Funcionária pública, ela diz que, após a decisão do STF, teve acesso apenas a 20 dias de licença, o que em sua visão não é o suficiente. "Essa decisão mais atrapalhou do que ajudou, porque antes a gente ainda conseguia pleitear a licença-maternidade por meio da judicialização dos casos", afirma.
A decisão abalou Lorena. Desapontada, ela diz ter precisado de ajuda psicológica para lidar com a questão e procurou auxílio judicial para tentar uma extensão da licença. Até o momento, a médica conseguiu mais 15 dias de afastamento por conta da amamentação.

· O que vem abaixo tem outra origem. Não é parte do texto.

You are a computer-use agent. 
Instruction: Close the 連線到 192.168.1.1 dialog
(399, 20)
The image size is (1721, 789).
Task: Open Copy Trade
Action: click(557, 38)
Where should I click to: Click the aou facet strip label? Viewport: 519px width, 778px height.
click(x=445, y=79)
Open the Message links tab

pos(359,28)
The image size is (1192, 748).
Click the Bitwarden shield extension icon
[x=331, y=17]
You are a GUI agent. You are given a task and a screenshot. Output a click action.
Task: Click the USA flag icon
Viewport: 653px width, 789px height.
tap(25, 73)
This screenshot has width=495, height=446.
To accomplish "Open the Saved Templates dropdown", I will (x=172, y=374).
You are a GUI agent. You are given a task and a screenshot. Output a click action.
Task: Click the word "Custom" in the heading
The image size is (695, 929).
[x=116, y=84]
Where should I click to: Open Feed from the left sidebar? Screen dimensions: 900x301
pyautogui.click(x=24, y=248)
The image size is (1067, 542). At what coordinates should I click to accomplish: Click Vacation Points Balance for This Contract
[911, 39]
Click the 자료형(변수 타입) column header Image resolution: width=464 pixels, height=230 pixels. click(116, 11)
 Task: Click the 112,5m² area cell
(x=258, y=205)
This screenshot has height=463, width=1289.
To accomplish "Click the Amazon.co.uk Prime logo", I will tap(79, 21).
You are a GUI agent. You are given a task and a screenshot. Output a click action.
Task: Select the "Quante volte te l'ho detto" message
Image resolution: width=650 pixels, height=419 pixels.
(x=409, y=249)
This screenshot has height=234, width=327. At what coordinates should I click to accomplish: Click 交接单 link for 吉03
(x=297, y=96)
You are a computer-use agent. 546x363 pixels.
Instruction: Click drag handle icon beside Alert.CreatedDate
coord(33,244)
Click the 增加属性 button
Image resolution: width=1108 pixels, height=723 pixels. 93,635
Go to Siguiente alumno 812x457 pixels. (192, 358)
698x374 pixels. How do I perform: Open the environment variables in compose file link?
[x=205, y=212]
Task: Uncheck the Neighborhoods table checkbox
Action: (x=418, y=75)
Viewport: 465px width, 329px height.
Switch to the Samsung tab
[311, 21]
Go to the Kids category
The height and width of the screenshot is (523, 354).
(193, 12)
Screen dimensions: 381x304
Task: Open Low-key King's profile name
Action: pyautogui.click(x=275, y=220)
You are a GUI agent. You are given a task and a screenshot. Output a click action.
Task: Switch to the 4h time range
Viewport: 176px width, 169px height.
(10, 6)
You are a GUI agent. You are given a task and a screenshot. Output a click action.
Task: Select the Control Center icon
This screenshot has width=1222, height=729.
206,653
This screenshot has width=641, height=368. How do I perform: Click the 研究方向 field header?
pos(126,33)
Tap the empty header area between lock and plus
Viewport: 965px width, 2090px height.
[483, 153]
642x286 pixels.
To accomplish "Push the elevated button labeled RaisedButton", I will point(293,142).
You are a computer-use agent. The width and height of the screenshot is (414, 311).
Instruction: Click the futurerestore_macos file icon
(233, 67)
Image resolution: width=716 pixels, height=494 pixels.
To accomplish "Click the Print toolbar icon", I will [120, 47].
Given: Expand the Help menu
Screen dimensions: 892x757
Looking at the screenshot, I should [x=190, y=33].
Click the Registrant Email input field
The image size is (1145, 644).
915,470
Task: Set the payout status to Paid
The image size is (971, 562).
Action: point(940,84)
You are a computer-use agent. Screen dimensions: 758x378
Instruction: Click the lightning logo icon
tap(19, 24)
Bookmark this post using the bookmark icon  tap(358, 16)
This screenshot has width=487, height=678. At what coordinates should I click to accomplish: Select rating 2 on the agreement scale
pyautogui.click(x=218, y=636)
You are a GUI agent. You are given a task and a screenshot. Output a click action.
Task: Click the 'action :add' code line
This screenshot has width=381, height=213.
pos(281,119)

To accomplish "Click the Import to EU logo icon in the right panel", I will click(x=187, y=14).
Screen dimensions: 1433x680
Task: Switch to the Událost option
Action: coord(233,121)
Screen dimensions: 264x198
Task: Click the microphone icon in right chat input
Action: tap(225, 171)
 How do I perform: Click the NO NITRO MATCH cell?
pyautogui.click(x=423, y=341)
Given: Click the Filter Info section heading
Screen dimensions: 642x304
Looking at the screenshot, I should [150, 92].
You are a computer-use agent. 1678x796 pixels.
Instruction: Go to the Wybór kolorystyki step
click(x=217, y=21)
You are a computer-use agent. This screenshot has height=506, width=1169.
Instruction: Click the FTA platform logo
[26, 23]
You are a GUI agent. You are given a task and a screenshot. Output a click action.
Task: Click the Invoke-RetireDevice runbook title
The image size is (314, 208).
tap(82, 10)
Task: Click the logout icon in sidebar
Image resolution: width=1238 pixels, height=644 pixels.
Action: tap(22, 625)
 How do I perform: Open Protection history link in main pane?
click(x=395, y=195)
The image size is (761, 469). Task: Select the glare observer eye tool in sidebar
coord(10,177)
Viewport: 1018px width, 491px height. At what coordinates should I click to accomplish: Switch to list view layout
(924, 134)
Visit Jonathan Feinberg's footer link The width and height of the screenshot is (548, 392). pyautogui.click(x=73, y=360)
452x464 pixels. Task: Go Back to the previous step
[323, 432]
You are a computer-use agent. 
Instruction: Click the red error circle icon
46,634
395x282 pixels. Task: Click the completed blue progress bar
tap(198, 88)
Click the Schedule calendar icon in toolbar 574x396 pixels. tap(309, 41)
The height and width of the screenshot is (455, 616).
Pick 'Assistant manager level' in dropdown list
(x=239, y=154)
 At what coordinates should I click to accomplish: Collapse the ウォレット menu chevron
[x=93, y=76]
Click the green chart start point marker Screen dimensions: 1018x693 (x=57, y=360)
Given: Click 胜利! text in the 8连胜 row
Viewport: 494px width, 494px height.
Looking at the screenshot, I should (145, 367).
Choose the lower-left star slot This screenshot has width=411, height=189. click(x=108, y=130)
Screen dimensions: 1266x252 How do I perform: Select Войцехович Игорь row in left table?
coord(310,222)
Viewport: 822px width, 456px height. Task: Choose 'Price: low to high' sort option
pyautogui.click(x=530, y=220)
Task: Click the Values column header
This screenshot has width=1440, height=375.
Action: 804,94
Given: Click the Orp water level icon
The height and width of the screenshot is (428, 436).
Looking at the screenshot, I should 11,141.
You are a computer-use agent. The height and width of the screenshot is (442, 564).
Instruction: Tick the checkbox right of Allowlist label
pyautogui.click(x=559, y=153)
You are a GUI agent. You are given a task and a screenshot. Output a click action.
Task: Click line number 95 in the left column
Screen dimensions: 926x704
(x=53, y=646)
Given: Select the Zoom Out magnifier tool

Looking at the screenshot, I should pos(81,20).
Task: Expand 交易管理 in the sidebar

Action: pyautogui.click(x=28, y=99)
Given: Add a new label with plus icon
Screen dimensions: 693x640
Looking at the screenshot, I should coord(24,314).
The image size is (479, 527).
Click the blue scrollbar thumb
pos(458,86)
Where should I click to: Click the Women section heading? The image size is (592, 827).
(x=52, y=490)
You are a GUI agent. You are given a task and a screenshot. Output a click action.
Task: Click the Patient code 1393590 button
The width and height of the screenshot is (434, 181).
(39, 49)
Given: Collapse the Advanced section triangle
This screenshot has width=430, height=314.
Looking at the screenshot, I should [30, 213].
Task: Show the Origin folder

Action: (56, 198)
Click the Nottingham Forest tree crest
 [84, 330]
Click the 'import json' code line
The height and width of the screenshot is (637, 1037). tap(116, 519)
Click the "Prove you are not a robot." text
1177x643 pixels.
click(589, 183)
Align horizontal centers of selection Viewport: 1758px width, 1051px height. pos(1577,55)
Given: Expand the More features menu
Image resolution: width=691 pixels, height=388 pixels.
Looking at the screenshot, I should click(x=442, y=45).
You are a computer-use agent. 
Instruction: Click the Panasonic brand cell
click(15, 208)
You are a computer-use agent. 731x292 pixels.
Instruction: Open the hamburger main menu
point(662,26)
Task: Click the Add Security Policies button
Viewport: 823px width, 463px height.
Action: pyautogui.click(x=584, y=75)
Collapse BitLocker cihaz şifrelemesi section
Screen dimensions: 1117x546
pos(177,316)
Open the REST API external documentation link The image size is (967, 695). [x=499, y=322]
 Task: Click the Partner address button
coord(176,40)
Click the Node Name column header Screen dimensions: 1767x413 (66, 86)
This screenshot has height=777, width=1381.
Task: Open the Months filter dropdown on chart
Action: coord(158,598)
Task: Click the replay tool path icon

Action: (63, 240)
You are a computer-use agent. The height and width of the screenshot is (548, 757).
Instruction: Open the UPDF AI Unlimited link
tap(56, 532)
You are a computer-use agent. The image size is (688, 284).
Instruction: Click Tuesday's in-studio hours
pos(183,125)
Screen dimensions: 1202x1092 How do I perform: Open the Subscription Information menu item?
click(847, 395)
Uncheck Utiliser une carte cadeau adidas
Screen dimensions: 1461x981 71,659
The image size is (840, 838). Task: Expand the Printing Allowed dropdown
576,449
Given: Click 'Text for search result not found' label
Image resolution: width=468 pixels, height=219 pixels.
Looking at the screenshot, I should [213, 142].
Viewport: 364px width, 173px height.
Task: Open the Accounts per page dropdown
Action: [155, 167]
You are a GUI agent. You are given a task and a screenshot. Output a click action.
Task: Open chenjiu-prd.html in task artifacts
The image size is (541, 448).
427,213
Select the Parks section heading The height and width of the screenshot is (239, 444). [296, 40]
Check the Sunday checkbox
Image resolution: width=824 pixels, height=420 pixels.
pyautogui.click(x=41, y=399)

De acordo com a professora da USP, a discussão em alta no âmbito do direito familiar hoje é a da licença-parental, sem a definição dos papeis de gênero e pautada em exemplos adotados por outros países, em que ambos os cônjuges ou responsáveis pela criança teriam a possibilidade de decidir o quanto de afastamento cada um tiraria.
"Existia, sim, o pleito por extensão da licença-paternidade, mas a partir da dinâmica da afirmação dos novos modelos familiares, da perspectiva de que é o afeto que constrói a dinâmica familiar, se preferiu dar destaque para o instituto da licença parental em substituição à divisão dos papéis de gênero", completa Lenzi.